Le TSPT de Darryl Vandermark s’est accumulé au cours de ses trente années de service de pompier au sein du service d’incendie de Orange County. Plusieurs de ses incidents de récupération passés au sein de l'équipe HAZMAT ont conduit à des missions de sauvetage qui aboutissaient souvent à des situations de vie ou de mort. Jour après jour, Vandermark se mettait, ainsi que son équipe, en danger pour venir en aide aux personnes dans le besoin. Presque chaque marqueur sur l’Interstate 84 à New York ramène d’horribles déclencheurs.

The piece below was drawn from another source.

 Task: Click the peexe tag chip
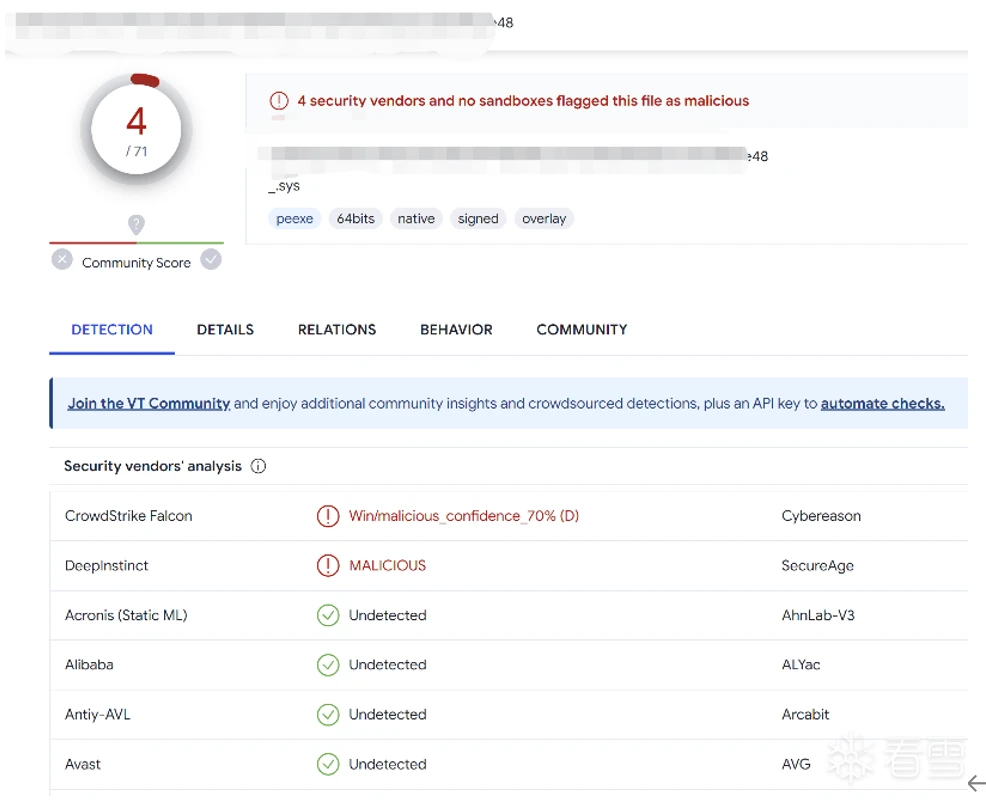point(295,219)
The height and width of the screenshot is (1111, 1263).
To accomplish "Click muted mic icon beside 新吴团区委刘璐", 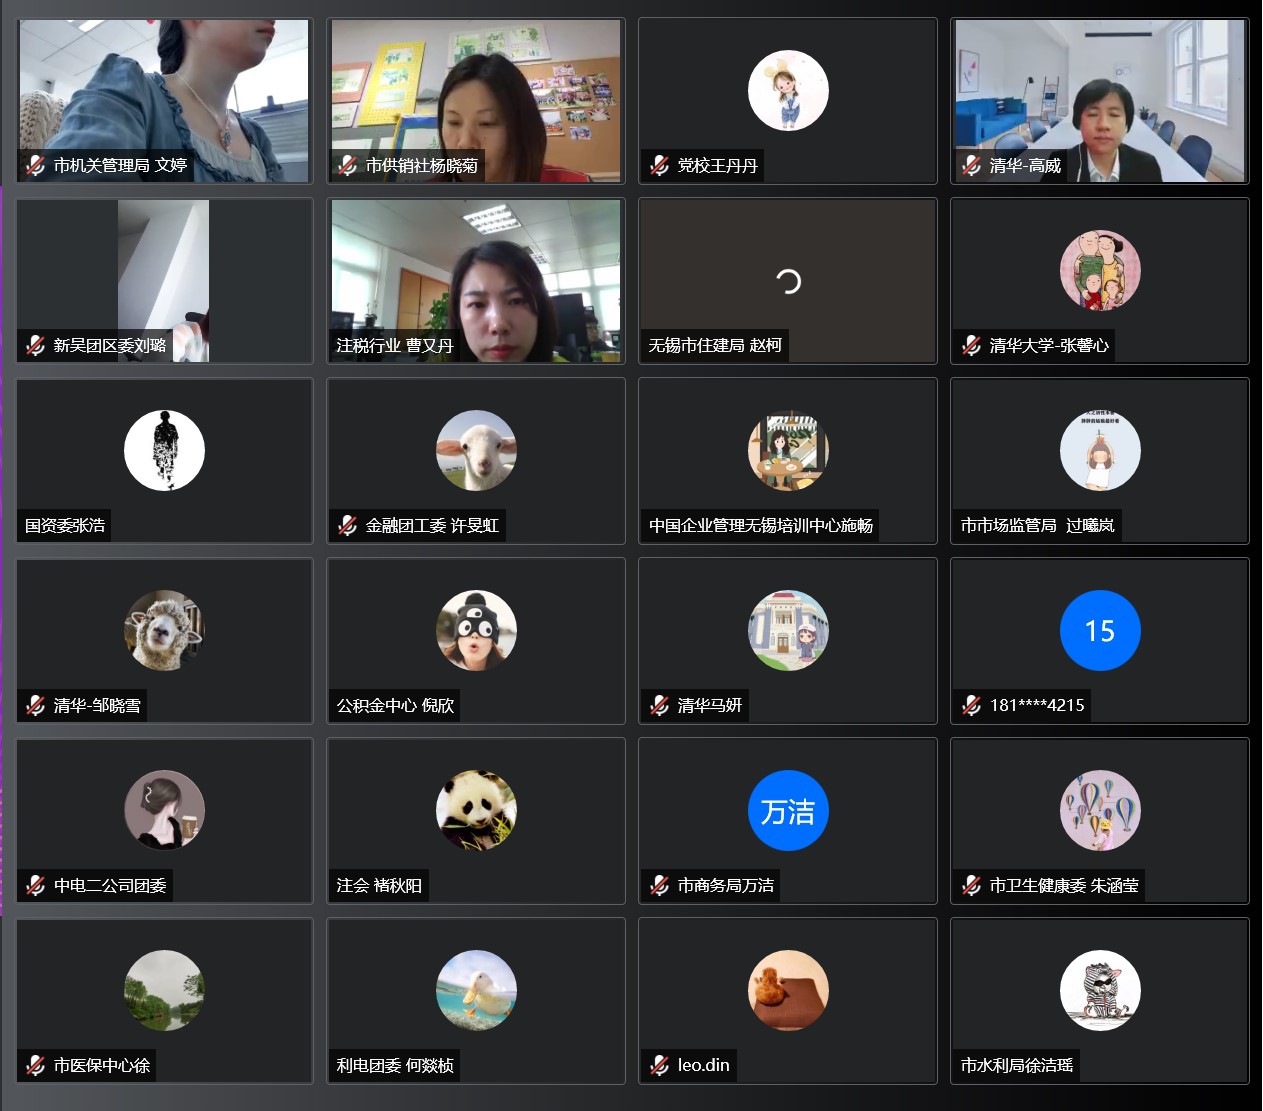I will [35, 345].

Les effets physiques et mentaux ont gravement affecté la capacité de fonctionnement de Vandermark, qui a atterri à l’hôpital. Mais depuis son chien d’intervention, présent 24 heures sur 24, 7 jours sur 7, Vandermark a trouvé un partenaire qui a changé sa vie et le met en confiance, lui permettant de continuer à travailler, quelle que soit sa journée. Il prend souvent des appels, des courriels et des textos à toute heure pour parler à d’autres personnes souffrant d’ESPT, aidant les gens à reconnaître qu’ils ne sont ni faibles ni cassés à cause de la situation à laquelle ils sont confrontés, comme il était capable de le reconnaître.

  • Heather McClelland (Connecticut)

Heather McClelland, agente de police en activité, a travaillé pendant sept ans et demi pour le service de police de Groton en tant que coordonnatrice des services de police communautaires. Elle enseigne les cours DARE dans les écoles et coordonne les événements communautaires tout au long de l'année. Pendant les sept premières années, elle a travaillé dans la patrouille en tant qu'officier de formation sur le terrain et coordonnateur du mieux-être. Elle avait déjà été sélectionnée officier de l'année 2015 du département de la police de la ville de Groton pour son travail ardu. McClelland utilise son chien d'assistance, McDonald, pour améliorer les relations communautaires, le bien-être des agents de police et la fourniture de services thérapeutiques à la communauté. McDonald a été pleinement intégrée à ses responsabilités quotidiennes, y compris les cours DARE, des visites de lieux communautaires locaux tels que des écoles, des bibliothèques, des centres pour personnes âgées, des événements sportifs et des programmes pour enfants. Elle dit que les possibilités de servir ses collègues et la communauté sont infinies.